• _Goal of the exercise_: Could you copy, exactly as written, every line from the first line of the records through the one containing "is (528, 213)."?

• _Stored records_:

■ ■ ■ ■ ■ ■ ■

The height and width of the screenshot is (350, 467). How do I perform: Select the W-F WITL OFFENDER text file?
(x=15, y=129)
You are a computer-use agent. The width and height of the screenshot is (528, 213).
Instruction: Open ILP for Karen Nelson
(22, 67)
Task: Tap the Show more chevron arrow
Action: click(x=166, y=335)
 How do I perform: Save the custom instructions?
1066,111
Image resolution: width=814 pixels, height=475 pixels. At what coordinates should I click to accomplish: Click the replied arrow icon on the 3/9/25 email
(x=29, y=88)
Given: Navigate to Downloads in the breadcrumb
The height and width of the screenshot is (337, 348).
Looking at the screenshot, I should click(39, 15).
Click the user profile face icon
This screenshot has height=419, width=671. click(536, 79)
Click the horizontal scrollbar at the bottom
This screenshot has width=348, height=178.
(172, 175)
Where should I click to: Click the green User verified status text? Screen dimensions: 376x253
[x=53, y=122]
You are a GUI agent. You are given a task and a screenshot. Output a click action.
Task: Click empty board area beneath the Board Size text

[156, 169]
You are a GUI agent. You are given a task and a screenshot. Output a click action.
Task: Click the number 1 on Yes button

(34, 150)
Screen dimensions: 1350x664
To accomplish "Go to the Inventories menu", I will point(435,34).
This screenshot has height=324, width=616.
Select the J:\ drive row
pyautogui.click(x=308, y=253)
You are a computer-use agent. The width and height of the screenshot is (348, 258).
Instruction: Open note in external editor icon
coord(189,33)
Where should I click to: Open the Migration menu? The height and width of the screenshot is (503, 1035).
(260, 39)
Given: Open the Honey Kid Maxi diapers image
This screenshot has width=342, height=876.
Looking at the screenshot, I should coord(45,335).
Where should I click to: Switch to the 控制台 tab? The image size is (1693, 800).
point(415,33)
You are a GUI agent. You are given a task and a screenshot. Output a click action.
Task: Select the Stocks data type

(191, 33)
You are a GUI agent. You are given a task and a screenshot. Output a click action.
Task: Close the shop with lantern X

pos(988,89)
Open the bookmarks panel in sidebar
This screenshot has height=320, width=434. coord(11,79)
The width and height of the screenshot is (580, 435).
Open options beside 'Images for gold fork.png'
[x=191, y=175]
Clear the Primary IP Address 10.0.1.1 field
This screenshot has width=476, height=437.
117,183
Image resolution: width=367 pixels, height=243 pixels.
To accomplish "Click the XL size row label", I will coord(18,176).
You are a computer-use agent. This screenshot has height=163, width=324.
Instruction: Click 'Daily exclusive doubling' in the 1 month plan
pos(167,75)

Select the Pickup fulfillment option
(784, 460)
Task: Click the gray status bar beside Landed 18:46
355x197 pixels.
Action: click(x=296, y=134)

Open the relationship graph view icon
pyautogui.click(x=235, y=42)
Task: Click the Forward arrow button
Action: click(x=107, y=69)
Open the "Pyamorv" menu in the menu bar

■ ■ ■ ■ ■ ■ ■

• _The completed task_:
The height and width of the screenshot is (350, 467). How do I perform: Select the W-F WITL OFFENDER text file?
(x=15, y=129)
You are a computer-use agent. The width and height of the screenshot is (528, 213).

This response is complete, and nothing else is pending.